Segment Start: Text provided

II.

We should accustom ourselves to look upon the plot of "The Niblung's Ring" as more celestial than terrestrial; the essential things of the tragedy are those which concern Wotan, who is its real hero. The happenings among the personages whose conduct under varying trying circumstances is brought to notice in the three dramas constituting the trilogy are, in reality, but accidents. In this respect "The Niblung's Ring" is in a different case with Homer's Iliad which also has a double plot, celestial and terrestrial. The cause of the contest celebrated in the Iliad originated on earth; the gods took part in it simply to avenge slights which had been put upon them by one or another of the contestants, or because they were the special protectors of certain of those personages. In Wagner's tragedy the contest waged by the demi-gods, giants, dwarfs, and men, is but the continuation of one invited by the gods. It is the consequence of a sin committed by the chief god and his efforts to repair it. That consequence, in its last and chiefest estate, is the destruction of Wotan and all his fellows; this is what it signifies to all those concerned in it, but to us it means a destruction followed by a new creation. Wotan dies like a tragic hero, and his heroic offspring—the bond connecting gods and men—die one after another, all in consequence of his sin; but the death of the last, being the expiatory self-sacrifice of loving woman, removes the curse from the earth. "Old things are passed away; behold, all things are become new." This is the kernel of the plot of the tragedy, the beginning of which is exhibited in "The Rhinegold," and the outcome prefigured. The progress is from the state of sinlessness, through sin and its awful consequences, to expiation. For each of these steps there are symbols in the pictures, poetry, and music of the prologue.

The gods of our ancestors in the Northland were created in the image of man. Originally the feeling of religion had been satisfied by the conception of a dynasty of gods who, if they were made in the image of man, were at least idealized; they had none of the passions of men, none of their infirmities, none of their trials. When, in later times, the impossibility of such a conception maintaining itself became manifest, humanity among the rugged mountains and in the deep forests of the North dreamed of a time that was past, before the reign of primeval sinlessness and peacefulness had come to an end. That was the Golden Age of the world. Wrong was unknown; the passions which wreck men's lives and beget wrong were unknown; it was the state of Eden before the advent of the tempter. The silence of peace rested upon the waters. Gold was the symbol of radiant innocency; it was but the plaything of the gods. As in Milton's Eden, flowers were of all hue,

"And without thorn the rose."

"——Airs, vernal airs,

Breathing the smell of field and grove, attune

The trembling leaves, while universal Pan,

Knit with the Graces and the Hours in dance,

Led on the eternal Spring."

Put aside the prosaic frame of mind into which the Wolzogen labels are calculated to throw one, and look at the instrumental introduction to the prologue as a symbol of this state of physical and moral loveliness. Could the peacefulness and passionlessness of primeval purity be better typified in music? There are three aspects in which the introduction should be viewed. It is most significant in this study of the tragedy as a type of the Golden Age in Northern mythology. Not until the principle of evil enters the play (in the person of Alberich) is the serenity of the music disturbed.

Segment End: Text provided

§ Assignment
According to the text on "The Niblung's Ring," who is the real hero of the tragedy?

Segment Start: Listed records

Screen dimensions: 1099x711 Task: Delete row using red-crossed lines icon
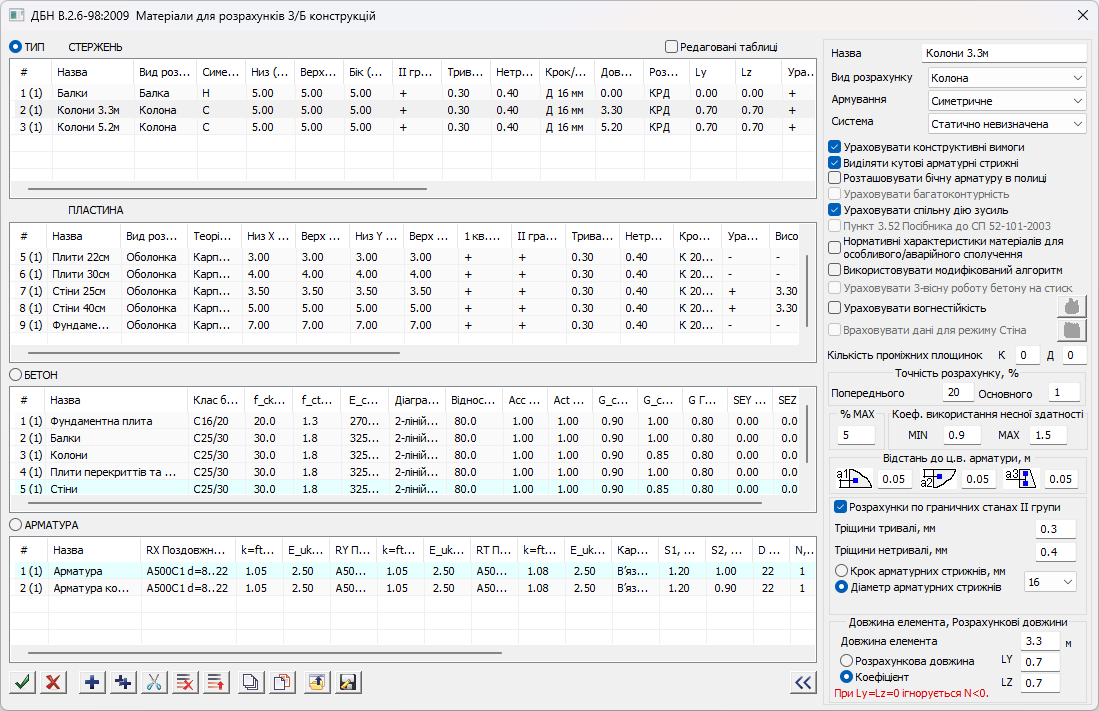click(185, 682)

Segment End: Listed records
Segment Start: Listed records

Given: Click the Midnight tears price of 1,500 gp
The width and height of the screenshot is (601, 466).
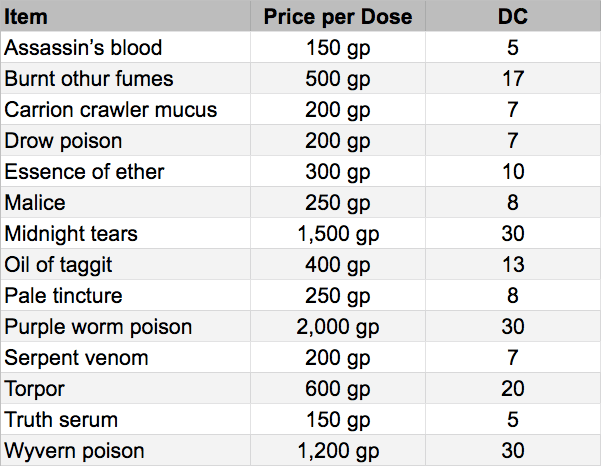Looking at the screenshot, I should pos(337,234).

Segment End: Listed records

§ Answer to this task
Wotan